* _Opdracht 1_: Noem alle volledige datums (met dag, maand en jaar) die in de tekst over het stabiliteitsprogramma van Oostenrijk voorkomen, in de vorm waarin zij daar staan.
* _Opdracht 2_: Haal uit de tekst over het stabiliteitsprogramma van Oostenrijk letterlijk het gedeelte dat begint met "Artikelen bij COM(2021)520" en doorloopt tot en met "de EU Monitor.".
____ Gegeven tekst
Artikelen bij COM(2021)520 - AANBEVELING VAN DE RAAD met een advies van de Raad over het stabiliteitsprogramma 2021 van Oostenrijk

Dit is een beperkte versie

U kijkt naar een beperkte versie van dit dossier in de EU Monitor.

EUROPESE COMMISSIE

Brussel, 2.6.2021

COM(2021) 520 final

Aanbeveling voor een

AANBEVELING VAN DE RAAD

met een advies van de Raad over het stabiliteitsprogramma 2021 van Oostenrijk

{SWD(2021) 501 final}


Aanbeveling voor een

AANBEVELING VAN DE RAAD

met een advies van de Raad over het stabiliteitsprogramma 2021 van Oostenrijk

DE RAAD VAN DE EUROPESE UNIE,

Gezien het Verdrag betreffende de werking van de Europese Unie,

Gezien Verordening (EG) nr. 1466/97 van de Raad van 7 juli 1997 over versterking van het toezicht op begrotingssituaties en het toezicht op en de coördinatie van het economisch beleid 1 , en met name artikel 5, lid 2,

Gezien de aanbeveling van de Europese Commissie,

Gezien de resoluties van het Europees Parlement,

Na raadpleging van het Economisch en Financieel Comité,

Overwegende hetgeen volgt:

(1) Op 20 maart 2020 heeft de Commissie een mededeling aangenomen over de activering van de algemene ontsnappingsclausule 2 van het stabiliteits- en groeipact 3 . In haar mededeling lichtte de Commissie haar standpunt toe dat, gezien de verwachte ernstige economische neergang als gevolg van de COVID-19-uitbraak, de voorwaarden om de algemene ontsnappingsclausule te activeren, vervuld waren. Op 23 maart 2020 stemden de ministers van Financiën van de lidstaten in met de beoordeling van de Commissie. De algemene ontsnappingsclausule biedt de lidstaten budgettaire flexibiliteit om met de crisis om te gaan. Zij heeft de coördinatie van het begrotingsbeleid in tijden van ernstige economische neergang vergemakkelijkt. De activering ervan maakt het mogelijk tijdelijk af te wijken van het aanpassingstraject in de richting van de begrotingsdoelstelling op middellange termijn van elke lidstaat, op voorwaarde dat daardoor de houdbaarheid van de begroting op middellange termijn niet in gevaar komt. Op 17 september 2020 heeft de Commissie in haar jaarlijkse strategie voor duurzame groei aangekondigd dat de algemene ontsnappingsclausule in 2021 actief zou blijven 4 .
________
____ Verstrekte gegevens
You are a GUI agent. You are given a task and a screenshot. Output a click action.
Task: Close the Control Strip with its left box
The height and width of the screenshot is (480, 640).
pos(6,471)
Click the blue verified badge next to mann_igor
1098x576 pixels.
________
____ Verstrekte gegevens
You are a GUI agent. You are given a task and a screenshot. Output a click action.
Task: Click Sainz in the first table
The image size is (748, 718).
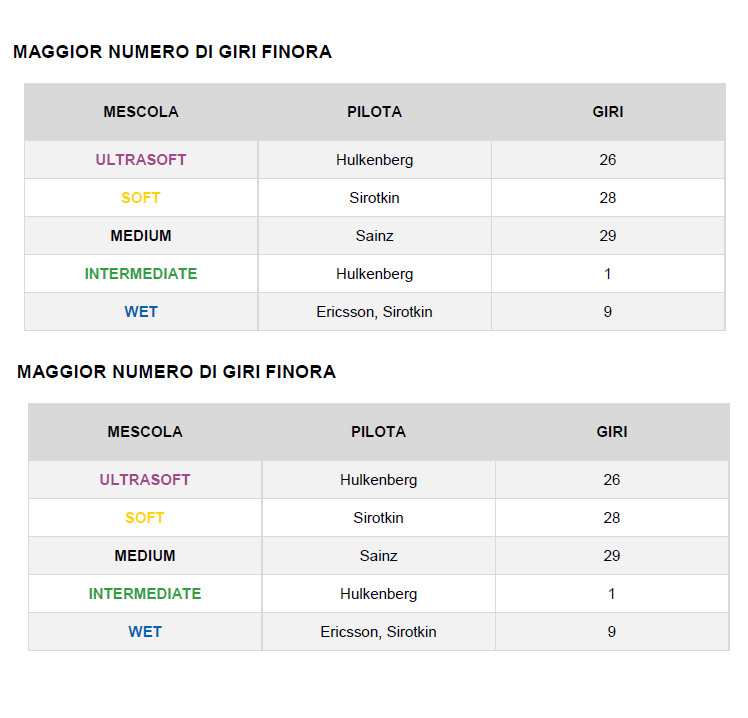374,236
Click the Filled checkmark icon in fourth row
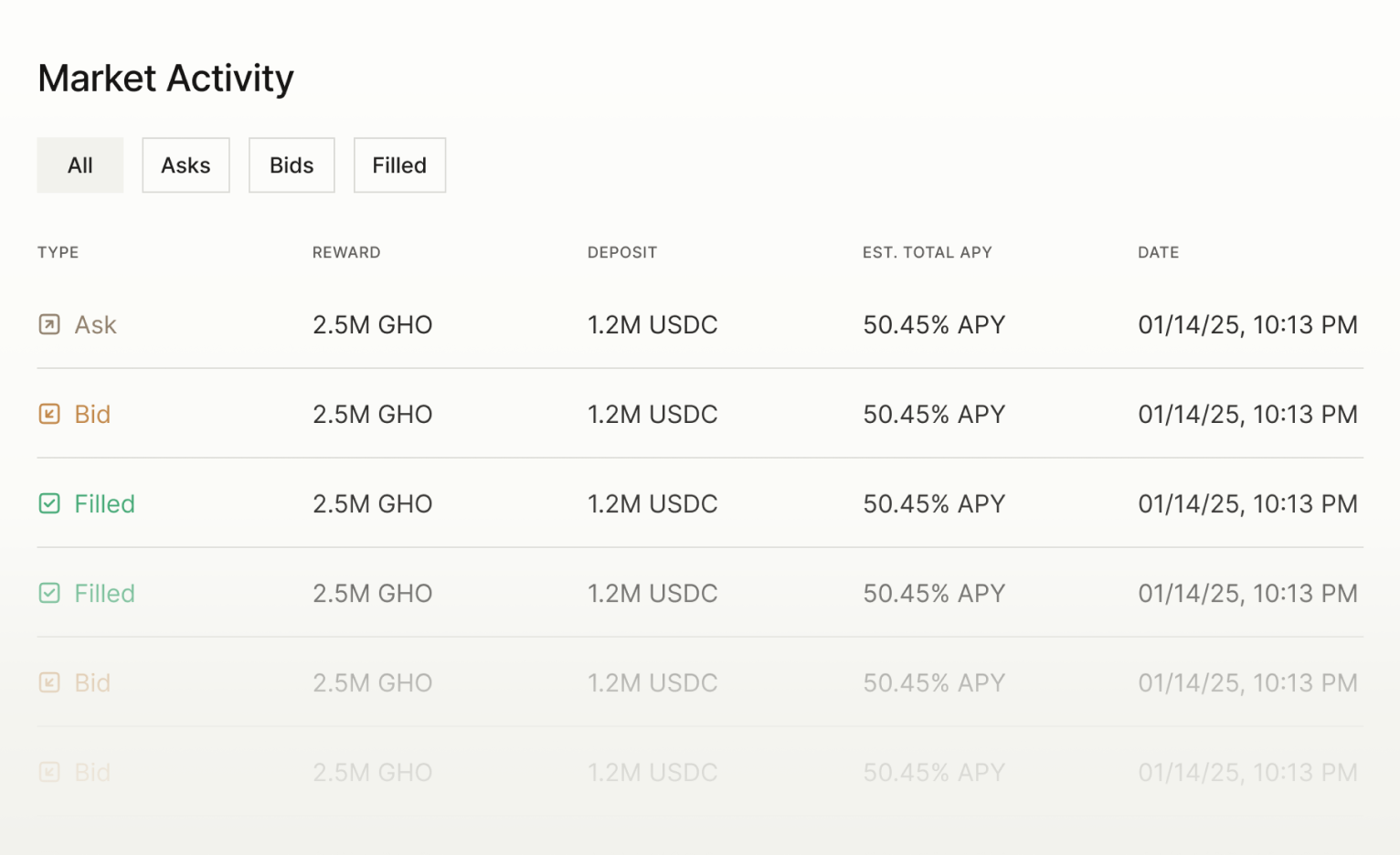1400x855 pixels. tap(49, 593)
________
____ Verstrekte gegevens
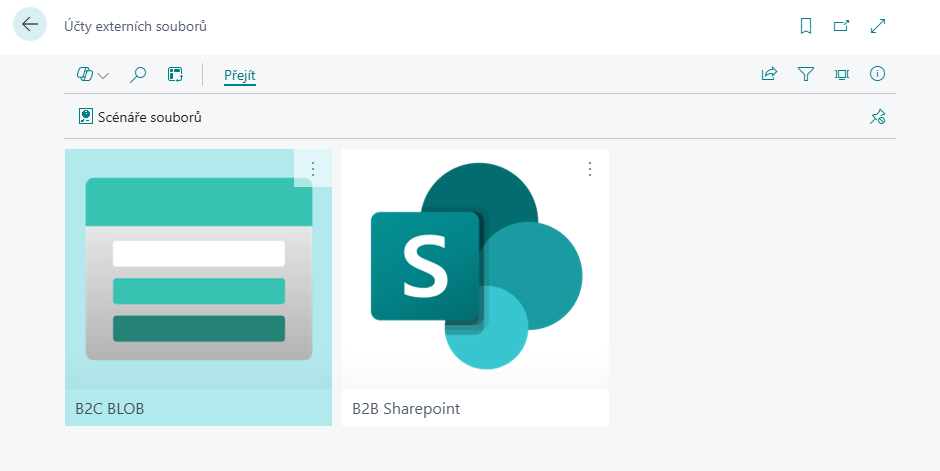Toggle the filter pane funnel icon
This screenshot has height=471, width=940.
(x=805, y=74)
________
* _Antwoord 1_:
- 2.6.2021
- 7 juli 1997
- 20 maart 2020
- 23 maart 2020
- 17 september 2020

* _Antwoord 2_:
Artikelen bij COM(2021)520 - AANBEVELING VAN DE RAAD met een advies van de Raad over het stabiliteitsprogramma 2021 van Oostenrijk

Dit is een beperkte versie

U kijkt naar een beperkte versie van dit dossier in de EU Monitor.